* Task details:
Express every line of the entries below as a Markdown table with the columns "Row" and "Line", numbering the rows in order. Omit the images and any blank lines.

[start Listed entries]

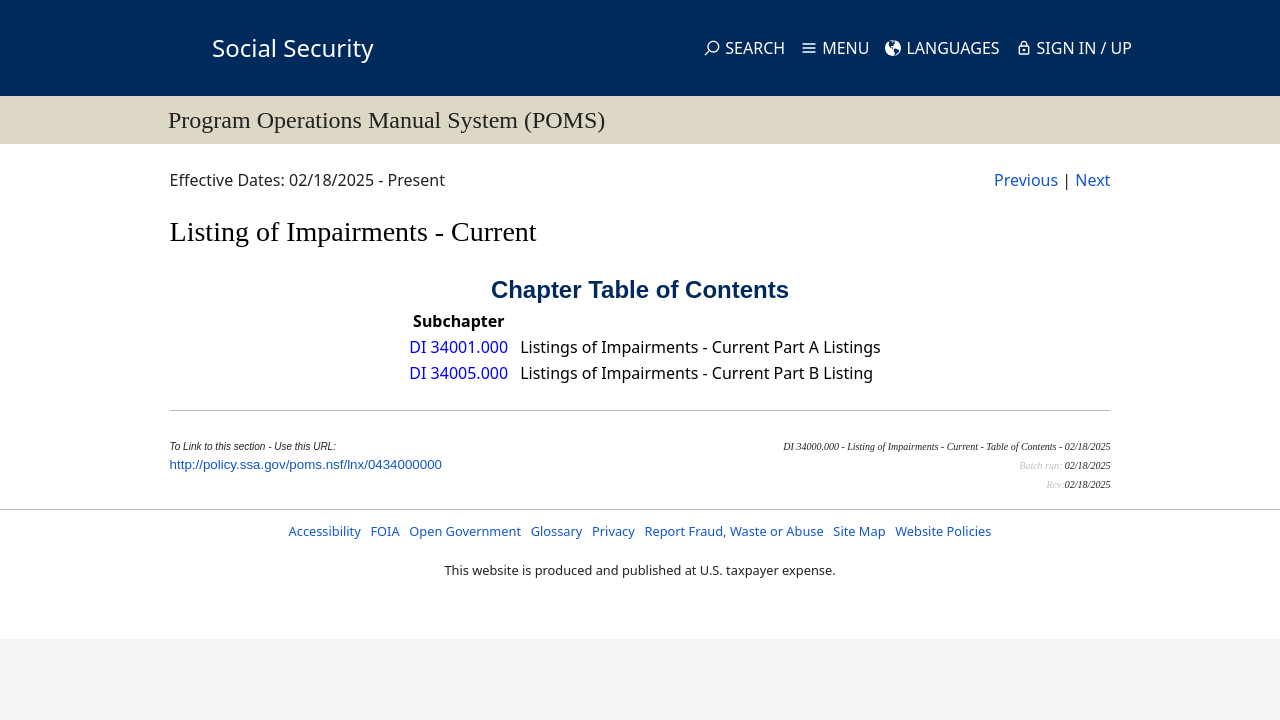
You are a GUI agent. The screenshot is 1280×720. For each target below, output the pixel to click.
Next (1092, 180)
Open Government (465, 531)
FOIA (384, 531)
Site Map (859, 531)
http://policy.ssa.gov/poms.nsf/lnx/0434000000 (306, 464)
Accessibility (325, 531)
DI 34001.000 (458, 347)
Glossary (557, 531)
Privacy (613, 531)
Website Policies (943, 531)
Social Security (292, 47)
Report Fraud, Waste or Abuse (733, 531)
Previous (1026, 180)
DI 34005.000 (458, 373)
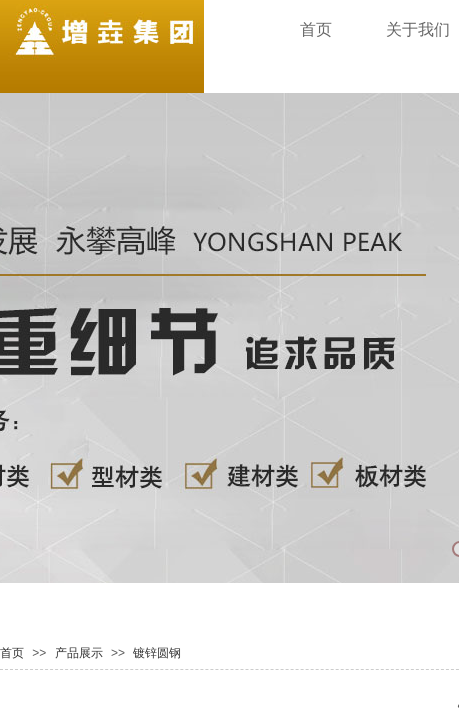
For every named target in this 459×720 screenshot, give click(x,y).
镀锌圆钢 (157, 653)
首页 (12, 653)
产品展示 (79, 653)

[end Listed entries]

* Response to the exercise:
| Row | Line |
|---|---|
| 1 | You are a GUI agent. The screenshot is 1280×720. For each target below, output the pixel to click. |
| 2 | Next (1092, 180) |
| 3 | Open Government (465, 531) |
| 4 | FOIA (384, 531) |
| 5 | Site Map (859, 531) |
| 6 | http://policy.ssa.gov/poms.nsf/lnx/0434000000 (306, 464) |
| 7 | Accessibility (325, 531) |
| 8 | DI 34001.000 (458, 347) |
| 9 | Glossary (557, 531) |
| 10 | Privacy (613, 531) |
| 11 | Website Policies (943, 531) |
| 12 | Social Security (292, 47) |
| 13 | Report Fraud, Waste or Abuse (733, 531) |
| 14 | Previous (1026, 180) |
| 15 | DI 34005.000 (458, 373) |
| 16 | For every named target in this 459×720 screenshot, give click(x,y). |
| 17 | 镀锌圆钢 (157, 653) |
| 18 | 首页 (12, 653) |
| 19 | 产品展示 (79, 653) |